This Little PIGI Stayed Home

Robots have demonstrated remarkable proficiency in executing repetitive tasks that involve following a predetermined set of instructions. Their ability to precisely and consistently carry out these instructions with speed and accuracy is one of their greatest strengths. Unlike humans, robots do not experience fatigue or loss of focus, making them highly reliable for tasks that require repetition and precision. This characteristic has made robots invaluable in industries such as manufacturing, assembly lines, and logistics, where consistency and efficiency are crucial.

However, when it comes to operating in unstructured environments, such as the dynamic and unpredictable setting of a typical home, robots face significant challenges.

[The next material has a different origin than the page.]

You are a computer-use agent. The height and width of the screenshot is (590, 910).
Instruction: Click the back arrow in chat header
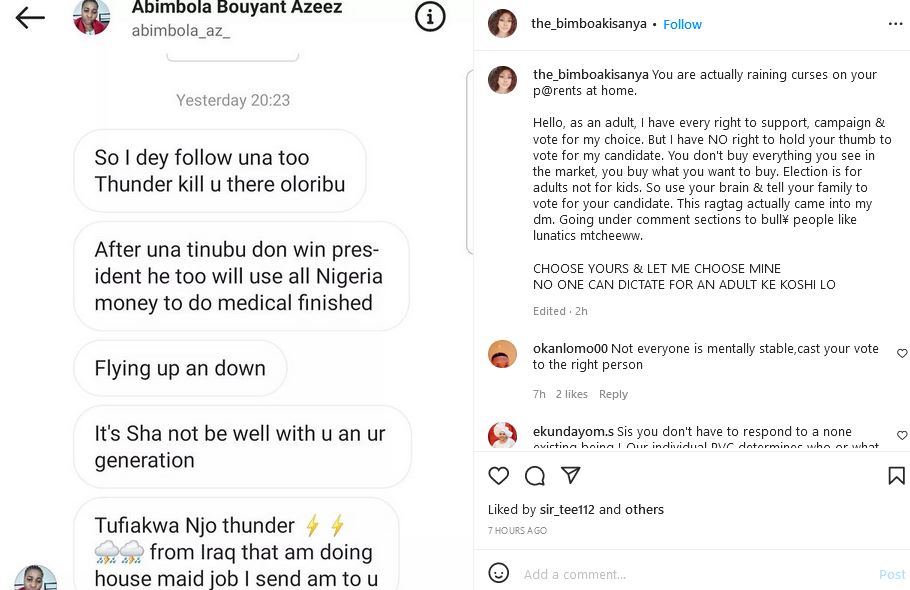(x=30, y=17)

Unlike controlled industrial environments, homes are filled with a wide variety of objects, varying layouts, and changing circumstances. The absence of standardized interfaces and the unpredictable nature of household tasks make it difficult for robots to navigate and manipulate objects effectively. Simple tasks like folding laundry, tidying up a room, or even preparing a meal require complex perception, planning, and manipulation skills, which robots have yet to fully master.

One of the biggest problems facing household robots is the sheer number of possible actions that could be taken to accomplish a particular goal. It is extremely computationally expensive to evaluate all of these options to find the tiny set of options that may be useful. Researchers at MIT CSAIL have taken on this challenge and developed a solution that they call PIGINet (Plans, Images, Goal, and Initial facts). This method substantially cuts down on the time that traditional systems spend iteratively refining their motion plans from the set of all possible options, leading to time savings as great as 80%.

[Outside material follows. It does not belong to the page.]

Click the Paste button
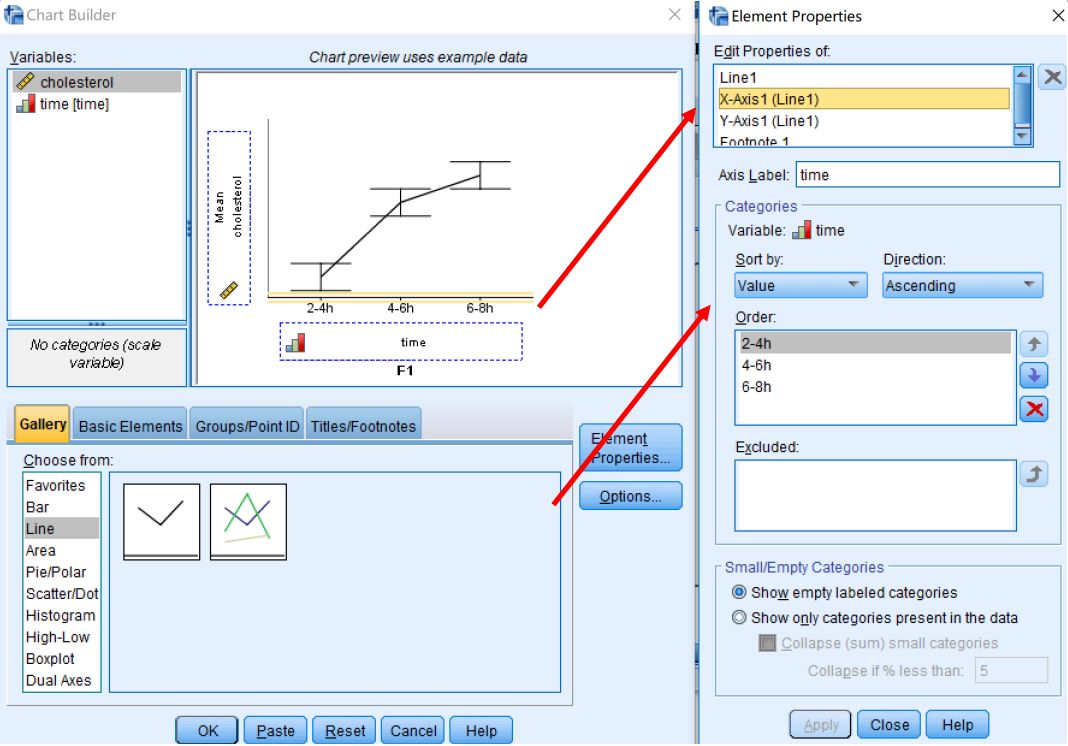This screenshot has width=1068, height=746. (275, 730)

PIGINet is a transformer-based neural network that takes in a multimodal set of data — the task plan under consideration, images of the robot’s environment, and encoded representations of the robot’s present state and desired goal state. This information is combined to produce a measurement representing the feasibility of the task plan being considered. By quickly eliminating infeasible plans, PIGINet can rapidly settle on a solid plan for more common problems. And for novel problems, robots leveraging PIGINet can still fall back on more traditional approaches to get the job done.

One major challenge the team faced in developing PIGINet was the lack of suitable training datasets for the model. This is due to the fact that the set of plans, both feasible and infeasible, need to be produced by traditional task planning systems, which can be quite slow. But by leveraging pretrained vision language models and applying some clever data augmentation techniques, the researchers were able to clear this hurdle and continue development.

To test the system, hundreds of virtual kitchens were created in a simulated environment. Many different layouts were created, with a variety of tasks being performed in each, to replicate the variety that might be seen in real-world homes. PIGINet was compared with more traditional approaches to compare their performance. It was found that PIGINet resulted in as much as an 80% time savings for simpler tasks, while the time savings were reduced to about 20% to 50% for more complex tasks.

With everyone’s home being different — and the fact that a given home can change from day to day — the work done by this research group may prove to be pivotal in bringing about the dream of having a general-purpose robot in every home to provide assistance with all manner of mundane tasks, from cooking dinner to folding laundry. More details are available on GitHub, and the team notes that the source code will be released soon.